Formato: Online Artículo Texto
Lenguaje:English
Publicado: Frontiers Media S.A. 2021
Materias:
Acceso en línea:https://www.ncbi.nlm.nih.gov/pmc/articles/PMC8641291/
https://www.ncbi.nlm.nih.gov/pubmed/34869149
http://dx.doi.org/10.3389/fpubh.2021.731016
Descripción
Sumario:Purpose: The U.S. is struggling with dual crises of chronic pain and opioid overdoses. To improve statewide pain and addiction care, the Arizona Department of Health Services and 18 health education programs collaboratively created the evidence-based, comprehensive Arizona Pain and Addiction Curriculum which includes a Toolbox for Operationalization with adult learning theory applications and an annual program survey to assess curriculum implementation. The purpose of this study is to analyze the first year's survey data to better understand the implementation of a novel curriculum across all programs in the state. Materials and Methods: Program surveys were sent 6 months after curriculum publication to all 18 health education programs in Arizona to assess the 6 Ds of curriculum implementation: Degree of implementation, Difficulty of implementation, Delivery methods, Faculty Development, Didactic dissonance and Discussion Opportunities.

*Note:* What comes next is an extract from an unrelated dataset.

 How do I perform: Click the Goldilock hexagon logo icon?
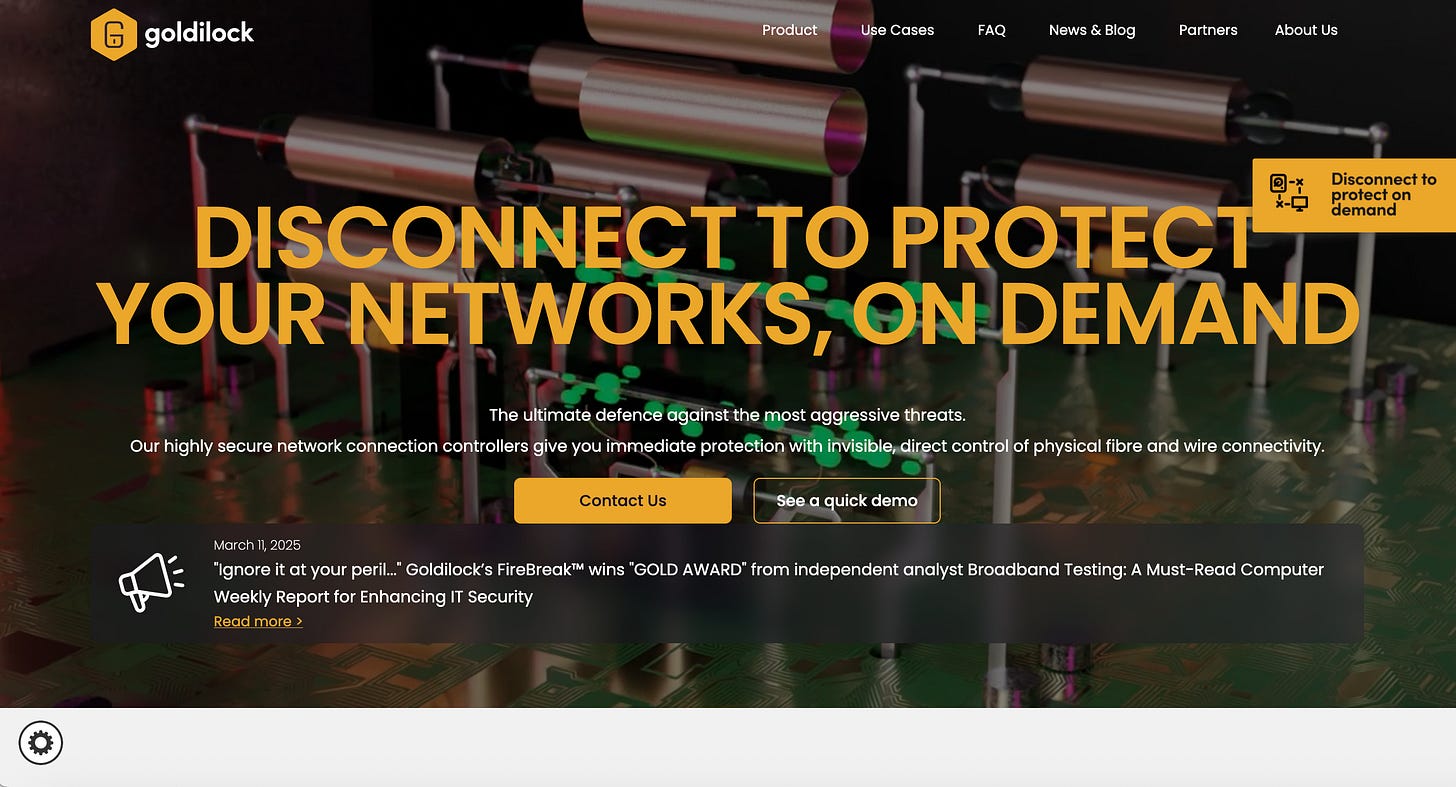(x=113, y=34)

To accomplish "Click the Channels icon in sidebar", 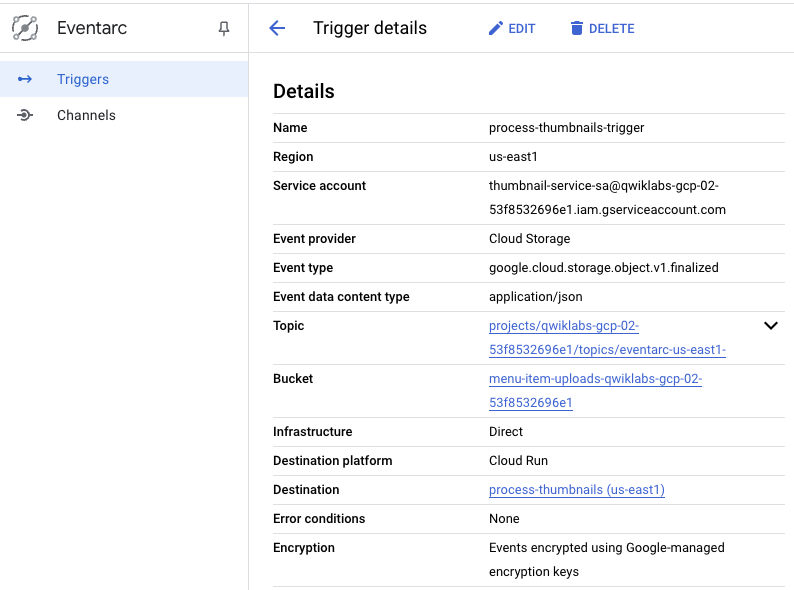I will tap(25, 115).
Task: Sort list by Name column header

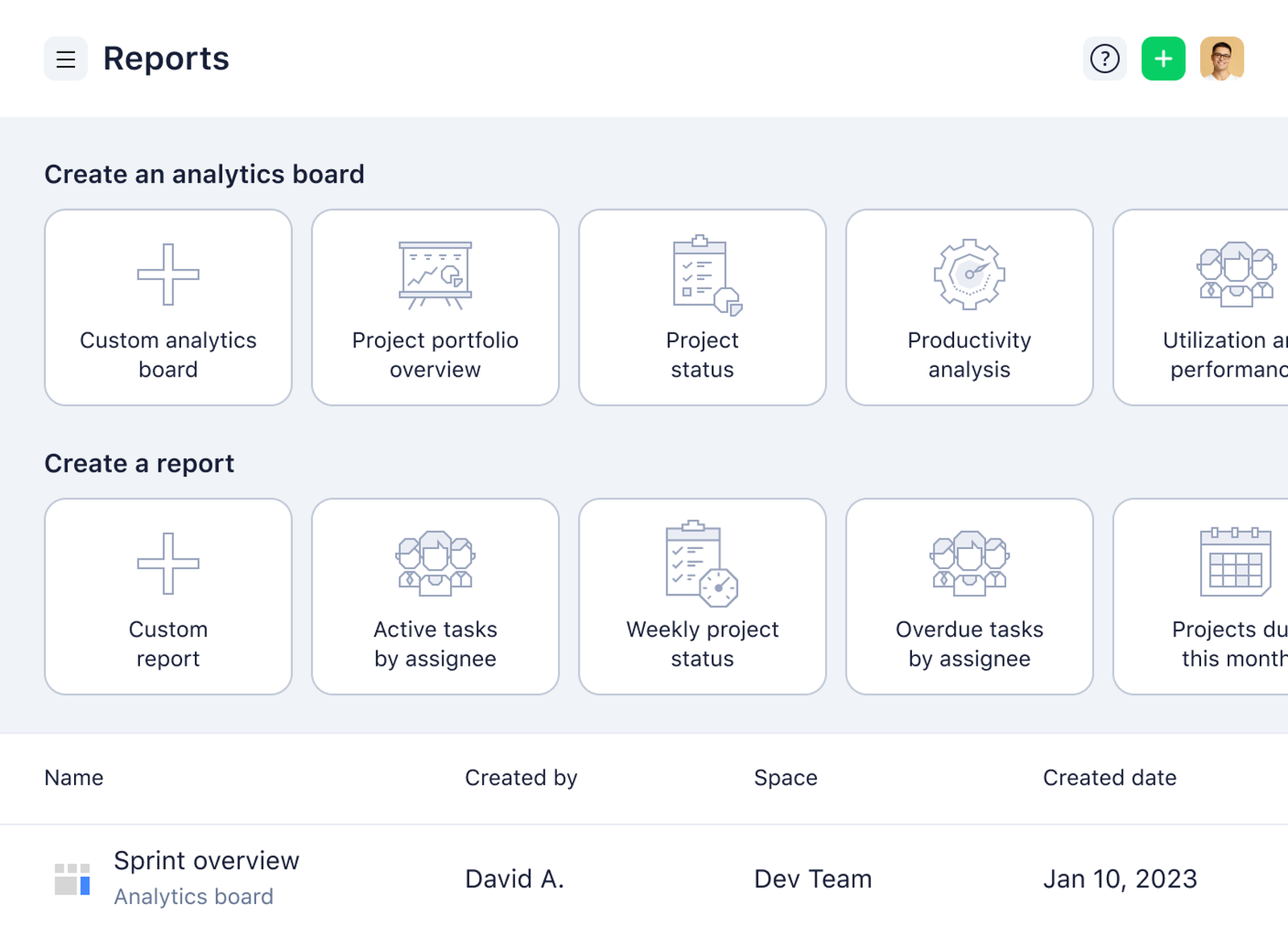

Results: Responses from all program types (14/18 programs) indicated that there was widespread implementation of the curriculum, with 71% reporting that all ten Core Components had been included in the past academic year. The majority of programs did not find the Components difficult to implement and had implemented them through lectures. Seventy-seven percent of programs did not have a process to ensure clinical rotation supervisors are teaching content consistent with the curriculum, 77% reported not addressing student's didactic dissonance, and 77% of programs did not report asking students about their interactions with industry representatives. Conclusion: In < 1 year after creation of the Arizona Pain and Addiction Curriculum, all program types reported wide implementation with little difficulty. This may represent a first step toward the transformation of pain and addiction education, and occurred statewide, across program types. Further focus on didactic dissonance, problem solving and faculty development is indicated, along with systematic education on pharmaceutical and industry influence on learners. Other programs may benefit from adopting this curriculum and may not experience significant challenges in doing so.